FOUR hundred days. That’s how long Australian journalist Peter Greste spent behind bars in Egypt after being arrested, along with two Egyptian Al Jazeera staff (Baher Mohamed and Mohamed Fahmy) on December 29, 2013.
All three men were accused by the then ruling military regime of collaborating with the banned Muslim Brotherhood while the ousted group violently protested the army coup against their leader, elected President Mohammed Morsi.
Al Jazeera mounted a sustained global campaign to free all three of its journalists, but the Egyptian courts originally only freed Greste, while two Egyptians – one also with dual Canadian/Egyptian citizenship – remained behind bars.
I was as glad as journalists everywhere else to see Greste walk free earlier this week. But I always held the station also (unintentionally) contributed to its staff being held locked-up that long.
Arrested separately, the three journalists were also accused of having suspect communications equipment and possessing illegal ammunition. But, as if judging the judges by being both jury and executioner in absentia, AJ Jazeera simply constantly rubbished all the charges and accusations as “baseless”. It insisted (each of 48 times a day in its newscasts every half hour) that its staff were “innocent of all the charges against them.”
For the past 400-plus days, Al Jazeera daily portrayed the Egyptian court and judicial system as “a farce”. And it made constant, repeated daily “demands” that its staff be freed “unconditionally”. The station has also offered some ‘bleeding-heart’ stories about the two Egyptian staff: one having “got engaged while behind bars” and was “awaiting his wedding day”, the other having “missed the birth of his third son.”
The Egyptian lawyers representing the AJ Three often complained the way Al Jazeera was portraying the cases and the Egyptian court system globally was causing them problems with the judicial authorities in Cairo. Greste’s family had to point out, on occasion, that their son’s legal defence was not being decided by Al Jazeera.
I think the Al Jazeera journalists — brave as they obviously were in pursuit of their stories — overstretched their luck and underestimated the will of the Egyptian military to defend its overthrow of Morsi and the Muslim Brotherhood. I also think AJ’s use of its aggressive brand of hash-tag activism to defend its jailed employees may very well have harmed instead of helped their case.
All that said, I was quite pleased when the other two AJ journalists were freed on bail earlier this week.
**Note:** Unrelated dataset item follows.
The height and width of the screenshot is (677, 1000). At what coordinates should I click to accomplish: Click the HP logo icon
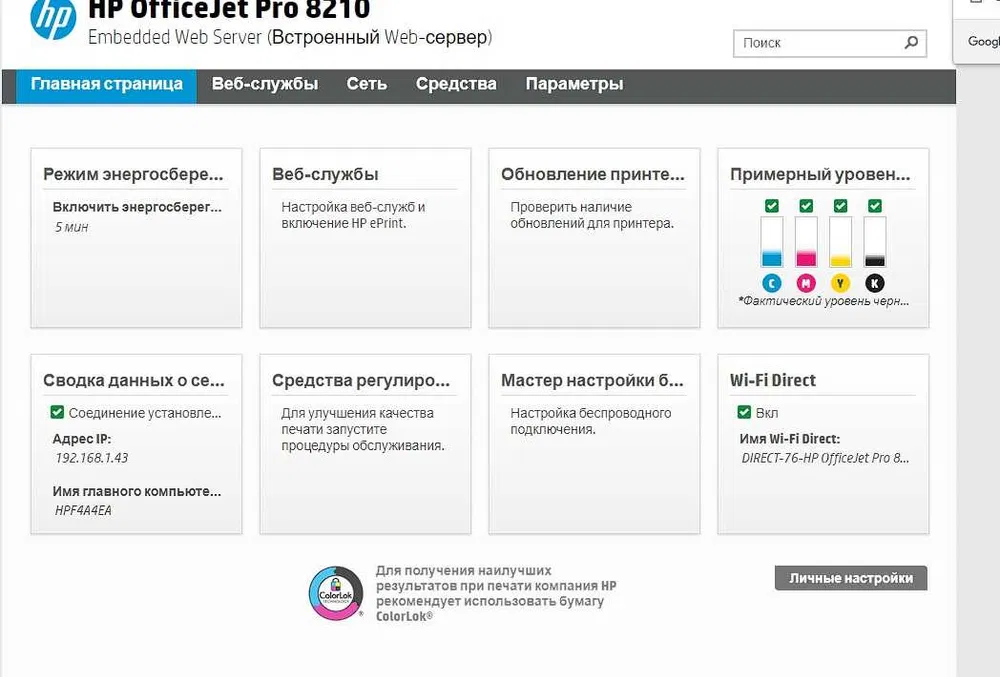click(x=53, y=17)
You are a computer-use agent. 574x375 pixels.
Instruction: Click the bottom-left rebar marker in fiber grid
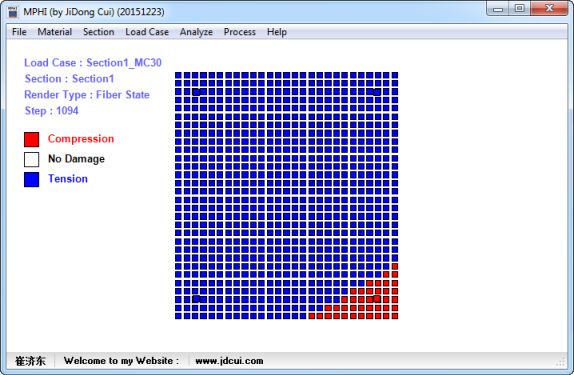click(x=196, y=299)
I had felt that after the Egyptian courts had released the Australian big fish, the two Egyptian sardines would have been kept in the Cairo bowl, if only to show that the pen is not always mightier than the sword.
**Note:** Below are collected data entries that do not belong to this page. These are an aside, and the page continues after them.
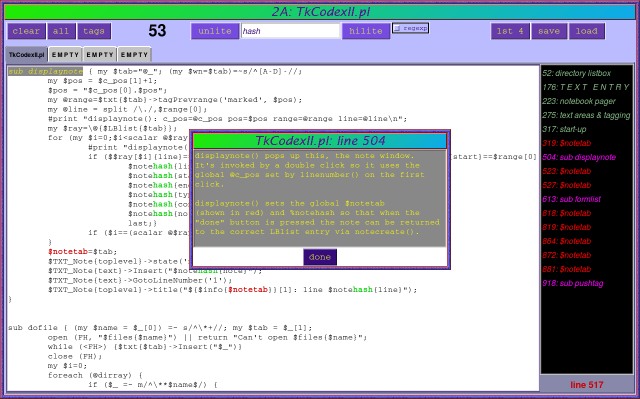Toggle the regexp checkbox
640x399 pixels.
coord(411,28)
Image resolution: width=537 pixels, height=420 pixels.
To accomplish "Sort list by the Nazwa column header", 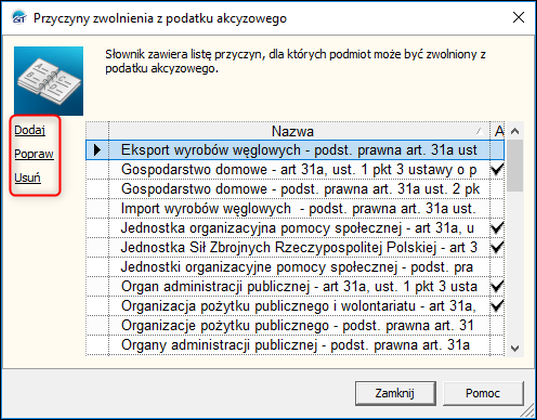I will [x=292, y=131].
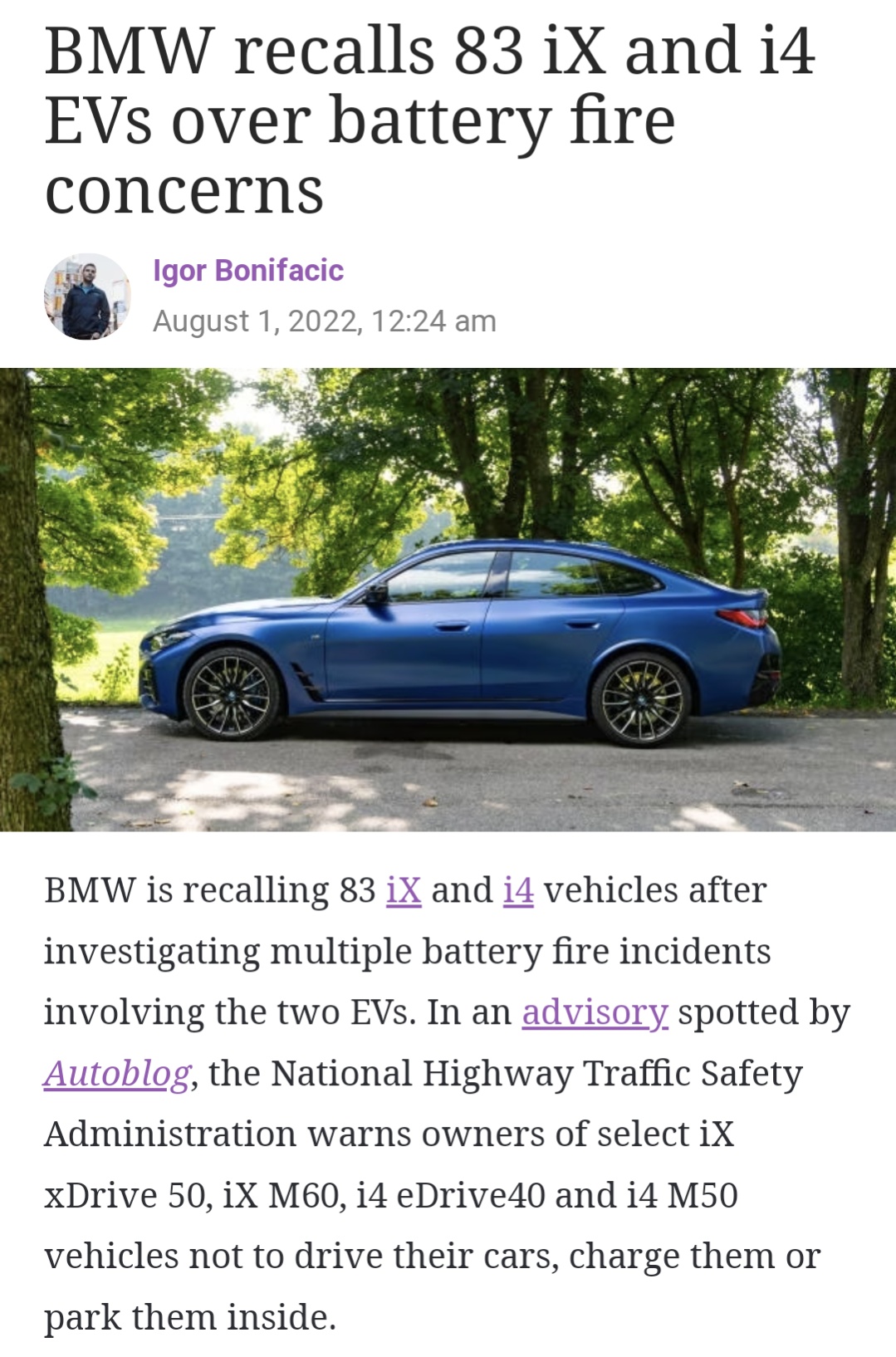Screen dimensions: 896x1357
Task: Open the iX link in the article
Action: (404, 890)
But the Egyptians, with GenertalSisi now an elected President, have once again outmaneuvered Al Jazeera. The two Egyptians were released (temporarily) ahead of Valentine’s Day, probably so that he who got engaged while locked-up will get to marry on that global day of mutual love; and he who missed the birth of his third son can make up for time lost.
Peter Greste will be warm in Australia, while his two Egyptian colleagues – who cannot travel abroad — will be able to spend today’s Valentine’s Day joyfully and lovingly with their wives and/lovers, before the anxiety returns ahead of their return to court before the end of this month.
In the end – in my view — President Al Sisi has made his point: that in the eyes of a seasoned army general, the pen just isn’t ever mightier than the sword!